One of the world’s most valuable sports card collections will soon go up for auction, and a famed Babe Ruth baseball card from the lot could break sales records, experts say.
Dr. Thomas Newman, a Florida neurologist, died at age 73 in January from complications caused by COVID-19. His wife, Nancy, will put his card and memorabilia collection – valued at around $20 million – up for sale via Memory Lane Auctions.
Babe Ruth baseball card could top $5.2 million sale record
JP Cohen, president of Memory Lane Auctions, said in a press release that a 1933 Goudey Babe Ruth card, graded Mint 9 by PSA, serves as the crown jewel of the collection. He said that card “is the finest known of its kind and we expect it to break the record of $5.2 million for any sports card.”
That record is now shared by two cards sold in 2021 – a 1952 Topps Mickey Mantle rookie graded PSA 9 sold on PWCC Marketplace in January and a 2003-04 Upper Deck Exquisite Collection rookie-patch-auto card of LeBron James numbered to 23 and graded Mint 9 by BGS that sold on PWCC in April.
The auction house will sell more than 1,000 cards and sports memorabilia from the Newman collection in an online public auction that runs from June 21 to July 10.
“The Thomas Newman collection exhibits the kind of depth and level of quality that are rarely achieved,” Joe Orlando, CEO of Collectors Universe, the parent company of PSA, said in the release. “During his lifetime, Dr. Newman was a custodian of some of the most historically important cards, the iconic pillars of our hobby.”

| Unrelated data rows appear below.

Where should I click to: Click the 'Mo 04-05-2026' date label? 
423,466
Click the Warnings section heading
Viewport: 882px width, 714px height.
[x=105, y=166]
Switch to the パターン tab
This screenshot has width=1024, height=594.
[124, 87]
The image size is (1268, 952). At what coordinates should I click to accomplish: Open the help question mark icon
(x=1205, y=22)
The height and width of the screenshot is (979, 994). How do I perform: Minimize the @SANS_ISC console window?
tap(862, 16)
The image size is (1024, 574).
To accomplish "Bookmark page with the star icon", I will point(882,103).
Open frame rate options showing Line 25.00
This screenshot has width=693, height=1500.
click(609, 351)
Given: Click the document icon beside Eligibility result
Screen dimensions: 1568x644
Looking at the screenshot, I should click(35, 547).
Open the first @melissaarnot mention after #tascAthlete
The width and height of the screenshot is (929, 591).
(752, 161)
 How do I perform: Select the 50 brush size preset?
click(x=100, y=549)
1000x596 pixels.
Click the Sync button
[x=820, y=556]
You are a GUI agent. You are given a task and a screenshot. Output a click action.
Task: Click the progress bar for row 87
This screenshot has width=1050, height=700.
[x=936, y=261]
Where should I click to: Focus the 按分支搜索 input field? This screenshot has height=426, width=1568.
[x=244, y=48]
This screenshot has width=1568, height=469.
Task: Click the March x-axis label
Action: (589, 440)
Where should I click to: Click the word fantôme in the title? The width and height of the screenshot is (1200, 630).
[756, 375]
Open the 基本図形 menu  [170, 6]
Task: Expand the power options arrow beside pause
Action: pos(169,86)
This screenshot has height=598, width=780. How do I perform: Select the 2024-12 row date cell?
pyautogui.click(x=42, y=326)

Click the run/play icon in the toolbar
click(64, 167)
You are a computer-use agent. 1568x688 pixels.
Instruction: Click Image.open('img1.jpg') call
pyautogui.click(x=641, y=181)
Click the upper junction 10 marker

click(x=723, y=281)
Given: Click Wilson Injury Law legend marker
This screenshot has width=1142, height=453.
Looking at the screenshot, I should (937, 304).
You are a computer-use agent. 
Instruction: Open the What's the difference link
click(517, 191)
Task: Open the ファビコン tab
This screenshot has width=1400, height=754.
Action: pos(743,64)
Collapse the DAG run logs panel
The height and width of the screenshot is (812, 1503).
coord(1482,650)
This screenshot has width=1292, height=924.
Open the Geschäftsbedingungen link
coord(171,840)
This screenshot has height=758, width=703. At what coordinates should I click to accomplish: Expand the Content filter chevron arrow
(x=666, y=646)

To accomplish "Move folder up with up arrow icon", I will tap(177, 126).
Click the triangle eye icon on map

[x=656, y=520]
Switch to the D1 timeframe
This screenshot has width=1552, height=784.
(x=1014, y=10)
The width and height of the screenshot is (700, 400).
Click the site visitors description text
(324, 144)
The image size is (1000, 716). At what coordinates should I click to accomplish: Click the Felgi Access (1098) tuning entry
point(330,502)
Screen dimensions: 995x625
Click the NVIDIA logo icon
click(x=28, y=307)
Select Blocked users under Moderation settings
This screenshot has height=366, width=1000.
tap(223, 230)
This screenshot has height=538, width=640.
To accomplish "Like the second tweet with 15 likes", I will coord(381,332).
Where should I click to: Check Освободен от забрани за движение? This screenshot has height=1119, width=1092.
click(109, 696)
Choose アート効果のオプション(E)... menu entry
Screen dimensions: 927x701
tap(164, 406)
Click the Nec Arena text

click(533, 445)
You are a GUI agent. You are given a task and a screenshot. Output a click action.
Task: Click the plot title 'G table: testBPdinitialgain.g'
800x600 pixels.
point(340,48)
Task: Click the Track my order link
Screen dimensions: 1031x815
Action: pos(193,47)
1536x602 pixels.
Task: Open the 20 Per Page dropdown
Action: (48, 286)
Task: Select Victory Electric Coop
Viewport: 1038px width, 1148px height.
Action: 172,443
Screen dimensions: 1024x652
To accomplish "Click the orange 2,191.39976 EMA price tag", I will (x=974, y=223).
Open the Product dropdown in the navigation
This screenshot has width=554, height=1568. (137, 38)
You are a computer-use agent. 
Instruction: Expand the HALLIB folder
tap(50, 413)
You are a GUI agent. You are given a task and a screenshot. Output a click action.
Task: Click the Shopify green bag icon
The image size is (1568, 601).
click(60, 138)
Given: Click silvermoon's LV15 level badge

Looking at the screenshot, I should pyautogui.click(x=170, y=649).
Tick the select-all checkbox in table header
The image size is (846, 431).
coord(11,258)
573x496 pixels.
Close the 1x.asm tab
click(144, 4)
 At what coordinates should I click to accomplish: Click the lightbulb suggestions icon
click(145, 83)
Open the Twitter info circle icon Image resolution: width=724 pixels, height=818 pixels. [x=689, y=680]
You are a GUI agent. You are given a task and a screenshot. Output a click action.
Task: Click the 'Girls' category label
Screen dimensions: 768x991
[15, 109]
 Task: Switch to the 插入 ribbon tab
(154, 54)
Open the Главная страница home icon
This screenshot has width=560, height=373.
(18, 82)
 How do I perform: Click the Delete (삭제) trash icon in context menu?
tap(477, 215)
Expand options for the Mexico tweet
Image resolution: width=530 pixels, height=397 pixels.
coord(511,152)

PSA graded the cards and authenticated the autographed items included in the auction.
Newman collection impressive in scope
The collection includes a Topps Mantle rookie graded Near Mint 8 by PSA. As an example of the disparity of values between grades, Memory Lane expects that card to bring around $1 million at auction, or only about 20% of the value of the Mint 9 sold in January.
In addition to cards of such luminaries as Ty Cobb and Lou Gehrig, the collection includes a Ruth signed baseball and World Series programs dating to 1903. The press release noted that Newman began collecting baseball cards as a boy in the late 1950s, but his mother threw them out. In the 1980s, he began reassembling the collection from his youth, and it grew from there.